Hardcore MX-5 fans would have you believe that simply adding a heavy set of floor mats could spoil the purity of the light-weight roadster formula, and struggle to even imagine what catastrophe would ensue with the extra weight of an automatic folding hardtop.
However the last time Mazda introduced such an apparent travesty, it wound up outselling the soft top model 9:1, and eventually led to the previous NC model going folding-hardtop-only for the last three years of its life.
This time around with the ND, Mazda carefully preserved the purity of the MX-5 roadster heritage by launching the soft top first, but commercial reality meant that a folding hardtop replacement was always on the agenda, and is expected to make up 60 per cent of all Australian ND sales in future.
We’ve already had a quick drive of the RF on Tokyo motorways, but the true test as always is how it performs on Australian roads.
Unlike the NC hardtop, which looked like it had been kicked in the back of the head with the roof raised, the MX-5 RF is more coupe-like and quite exquisite in the same scenario.
Also unlike its predecessor, the only part of the RF roof that disappears is the section above the occupants, resulting in a targa opening in lieu of a proper convertible.

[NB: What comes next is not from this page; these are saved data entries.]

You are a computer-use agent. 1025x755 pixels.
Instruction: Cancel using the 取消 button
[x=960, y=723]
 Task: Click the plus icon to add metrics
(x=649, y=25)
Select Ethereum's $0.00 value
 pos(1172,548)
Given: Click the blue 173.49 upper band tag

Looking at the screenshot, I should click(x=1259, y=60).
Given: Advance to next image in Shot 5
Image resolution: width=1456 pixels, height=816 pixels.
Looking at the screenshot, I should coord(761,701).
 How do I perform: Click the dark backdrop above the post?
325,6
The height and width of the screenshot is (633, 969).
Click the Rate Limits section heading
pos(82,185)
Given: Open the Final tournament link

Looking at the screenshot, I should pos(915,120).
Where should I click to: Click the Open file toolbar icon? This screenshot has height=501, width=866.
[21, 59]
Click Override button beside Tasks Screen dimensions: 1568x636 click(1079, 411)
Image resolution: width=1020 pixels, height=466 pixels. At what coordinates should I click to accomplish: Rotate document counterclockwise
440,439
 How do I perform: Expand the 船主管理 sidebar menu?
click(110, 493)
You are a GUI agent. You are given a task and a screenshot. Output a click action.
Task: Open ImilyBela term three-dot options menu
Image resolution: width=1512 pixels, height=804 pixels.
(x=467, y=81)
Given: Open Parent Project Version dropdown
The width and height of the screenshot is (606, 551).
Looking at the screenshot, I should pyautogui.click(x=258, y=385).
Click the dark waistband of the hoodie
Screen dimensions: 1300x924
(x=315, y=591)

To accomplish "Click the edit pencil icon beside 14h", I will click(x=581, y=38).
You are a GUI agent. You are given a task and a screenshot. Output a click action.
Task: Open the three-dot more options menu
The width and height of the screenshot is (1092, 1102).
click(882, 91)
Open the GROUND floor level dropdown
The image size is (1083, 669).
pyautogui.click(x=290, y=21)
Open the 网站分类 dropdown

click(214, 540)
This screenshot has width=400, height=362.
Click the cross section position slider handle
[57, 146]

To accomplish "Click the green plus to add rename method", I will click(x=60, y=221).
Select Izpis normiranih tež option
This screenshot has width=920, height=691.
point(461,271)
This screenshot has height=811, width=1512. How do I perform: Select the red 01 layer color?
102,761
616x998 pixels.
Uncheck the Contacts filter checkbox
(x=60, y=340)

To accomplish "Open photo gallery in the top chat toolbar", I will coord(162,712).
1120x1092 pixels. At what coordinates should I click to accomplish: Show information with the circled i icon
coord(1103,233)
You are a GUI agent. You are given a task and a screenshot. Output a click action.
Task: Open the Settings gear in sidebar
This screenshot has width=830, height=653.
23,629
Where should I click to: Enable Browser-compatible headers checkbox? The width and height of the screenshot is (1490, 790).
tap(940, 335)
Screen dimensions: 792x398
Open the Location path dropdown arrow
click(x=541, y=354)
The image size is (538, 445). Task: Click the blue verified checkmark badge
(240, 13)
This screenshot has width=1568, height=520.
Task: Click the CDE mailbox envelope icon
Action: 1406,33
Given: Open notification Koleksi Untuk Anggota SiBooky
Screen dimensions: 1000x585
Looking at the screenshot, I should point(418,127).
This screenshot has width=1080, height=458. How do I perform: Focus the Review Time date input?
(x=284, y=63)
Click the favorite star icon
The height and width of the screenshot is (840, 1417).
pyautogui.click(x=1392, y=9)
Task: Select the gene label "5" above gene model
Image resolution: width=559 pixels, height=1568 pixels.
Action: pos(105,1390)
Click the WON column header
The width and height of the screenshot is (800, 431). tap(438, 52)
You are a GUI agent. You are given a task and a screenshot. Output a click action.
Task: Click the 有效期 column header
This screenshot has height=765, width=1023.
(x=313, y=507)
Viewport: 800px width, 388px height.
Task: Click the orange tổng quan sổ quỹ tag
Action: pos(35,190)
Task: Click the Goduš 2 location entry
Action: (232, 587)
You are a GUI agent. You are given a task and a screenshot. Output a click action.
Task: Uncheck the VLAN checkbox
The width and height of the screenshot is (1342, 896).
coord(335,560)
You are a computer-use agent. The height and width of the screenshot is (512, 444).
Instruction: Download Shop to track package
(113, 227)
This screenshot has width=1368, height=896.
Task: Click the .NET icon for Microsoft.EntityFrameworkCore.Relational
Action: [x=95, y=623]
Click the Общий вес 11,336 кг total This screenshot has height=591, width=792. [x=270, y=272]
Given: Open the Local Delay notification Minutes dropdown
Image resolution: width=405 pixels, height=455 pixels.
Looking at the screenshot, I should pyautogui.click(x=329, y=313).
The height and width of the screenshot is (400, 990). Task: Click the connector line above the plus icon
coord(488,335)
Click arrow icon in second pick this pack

ND MX-5 chief designer and now-MX-5 program chief (after the 2016 retirement of Nobuhiro Yamamoto) Masashi Nakayama explains that the alternative roof style was necessitated by the ND’s engine being located 50mm further behind the front axle than the NC.
Given the requirement to accommodate drivers up to 1.9m tall, this left no room behind the occupants for whole roof stowage without extending the wheelbase or eating into the MX-5’s modest boot space.
Starting two years after work on the soft top commenced, the design and engineering teams chose to avoid an unsightly hunchback and have instead embraced the opportunity and applied design flourishes wherever possible.
The flying buttresses that extend from the turret into the bootlid are driven by both looks and functionality, enabling a gently tapered roofline from the side and leaving room for the top section to erect, while also avoiding bootlid intrusion from within.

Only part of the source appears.